Re: Patch Review: Bugfix for XPATH() if text or attribute nodes are selected - Mailing list pgsql-hackers

From Radosław Smogura
Subject Re: Patch Review: Bugfix for XPATH() if text or attribute nodes are selected
Date
Msg-id 86d1764e9c7e6020bf2872d3e98789c3@mail.softperience.eu
Whole thread Raw
In response to Re: Patch Review: Bugfix for XPATH() if text or attribute nodes are selected  (Florian Pflug <fgp@phlo.org>)
Responses Re: Patch Review: Bugfix for XPATH() if text or attribute nodes are selected  (Florian Pflug <fgp@phlo.org>)
List pgsql-hackers
On Tue, 12 Jul 2011 11:45:59 +0200, Florian Pflug wrote:
> On Jul12, 2011, at 11:00 , Radosław Smogura wrote:
>> On Sun, 10 Jul 2011 17:06:22 -0500, Robert Haas wrote:
>>> Unless I am missing something, Florian  is clearly correct here.

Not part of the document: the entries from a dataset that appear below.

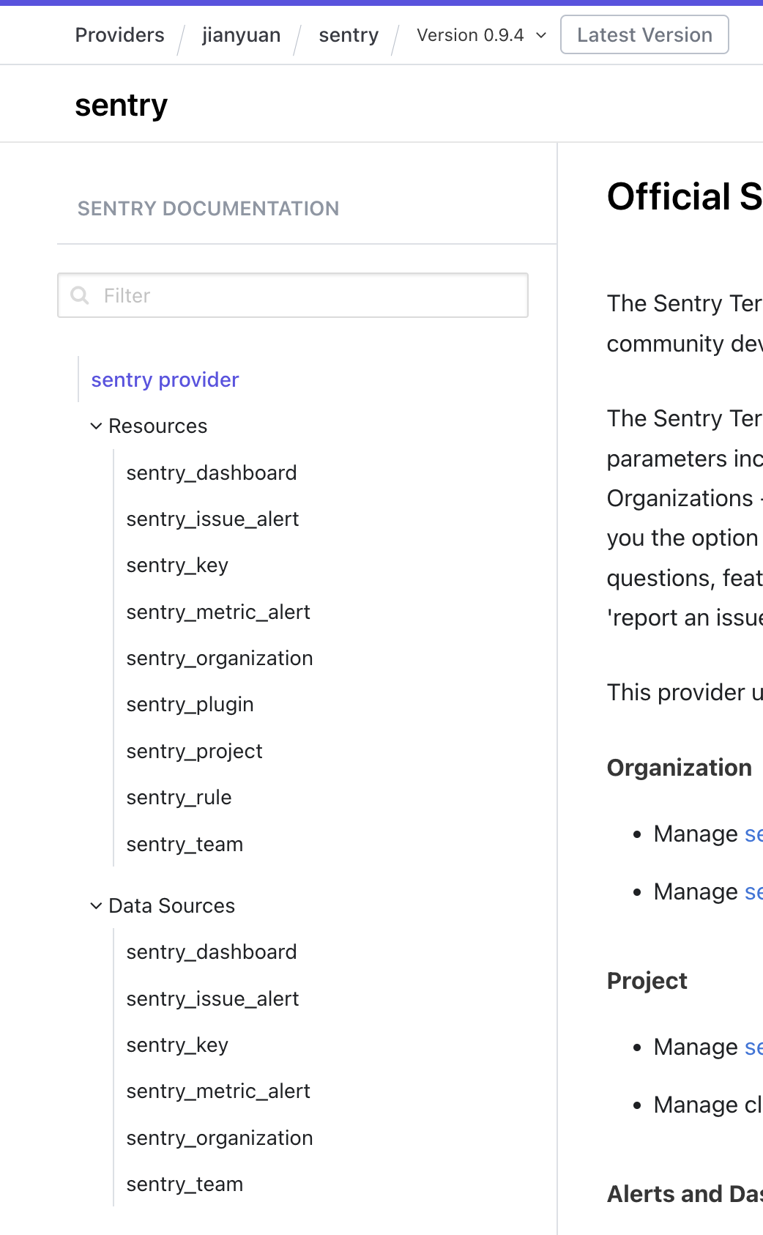763x1235 pixels.
Task: Click the search magnifier icon in Filter
Action: click(x=79, y=295)
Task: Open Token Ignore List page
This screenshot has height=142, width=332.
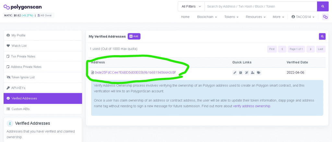Action: click(23, 77)
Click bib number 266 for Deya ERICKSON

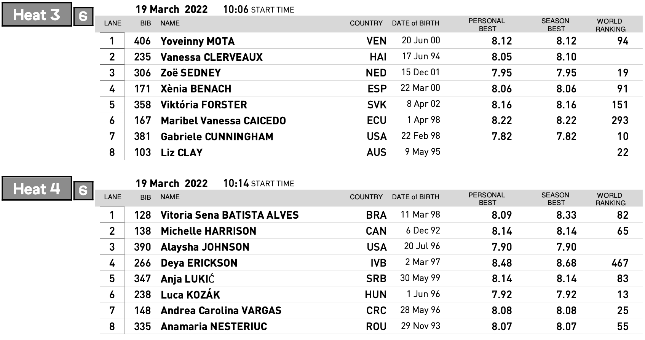(x=142, y=263)
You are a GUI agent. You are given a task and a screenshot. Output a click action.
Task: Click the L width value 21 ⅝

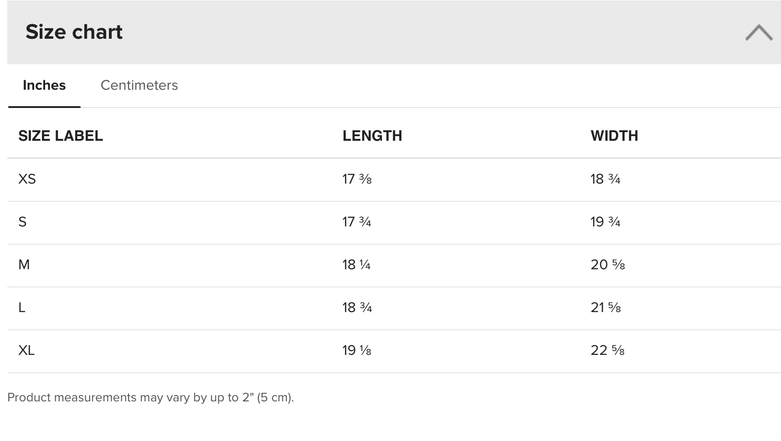pos(606,308)
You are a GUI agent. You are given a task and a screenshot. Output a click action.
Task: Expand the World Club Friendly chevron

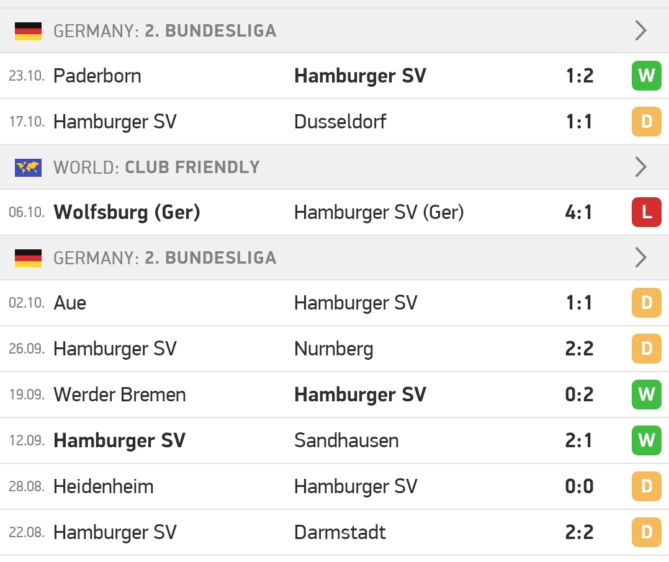(x=640, y=167)
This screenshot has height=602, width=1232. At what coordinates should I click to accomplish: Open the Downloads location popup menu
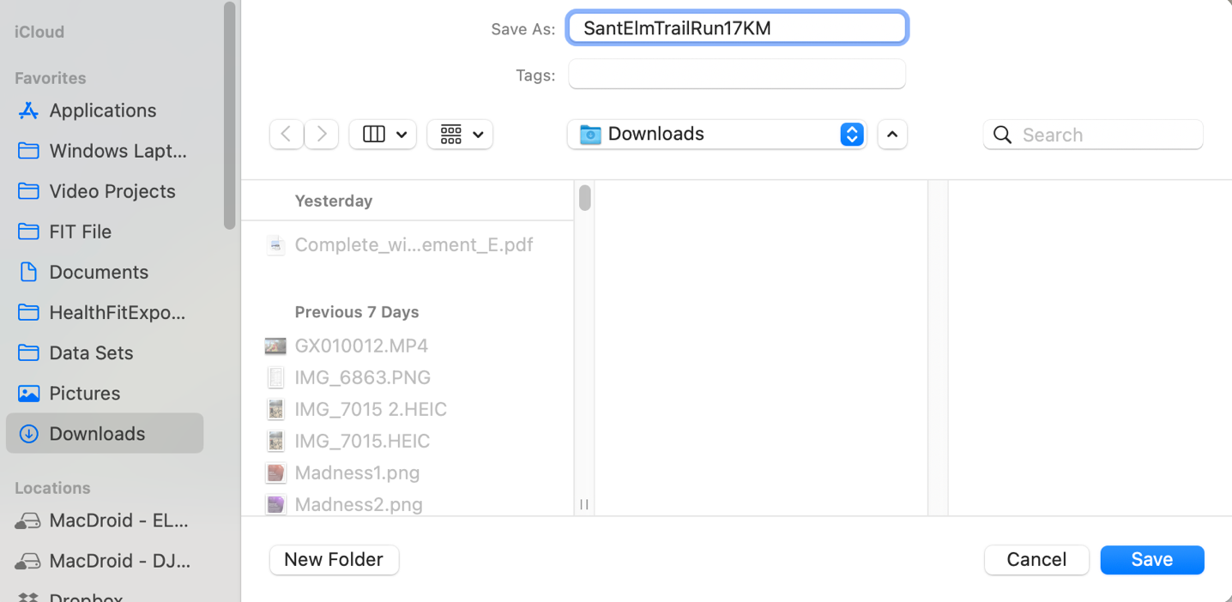click(x=717, y=134)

>> For me not, because this should be fixed internally by making xml 
>> type sefe
>
> Huh??. Making the xml type safe is *exactly* what I'm trying to do 
> here...
>
>> currently xml type may be used to keep proper XMLs and any kind of 
>> data, as well.
>
> As I pointed out before, that simply isn't true. Try storing
> non-well-formed data into an XML column (there *are* ways to do
> that, i.e. there are bugs, one if which I'm trying to fix here!)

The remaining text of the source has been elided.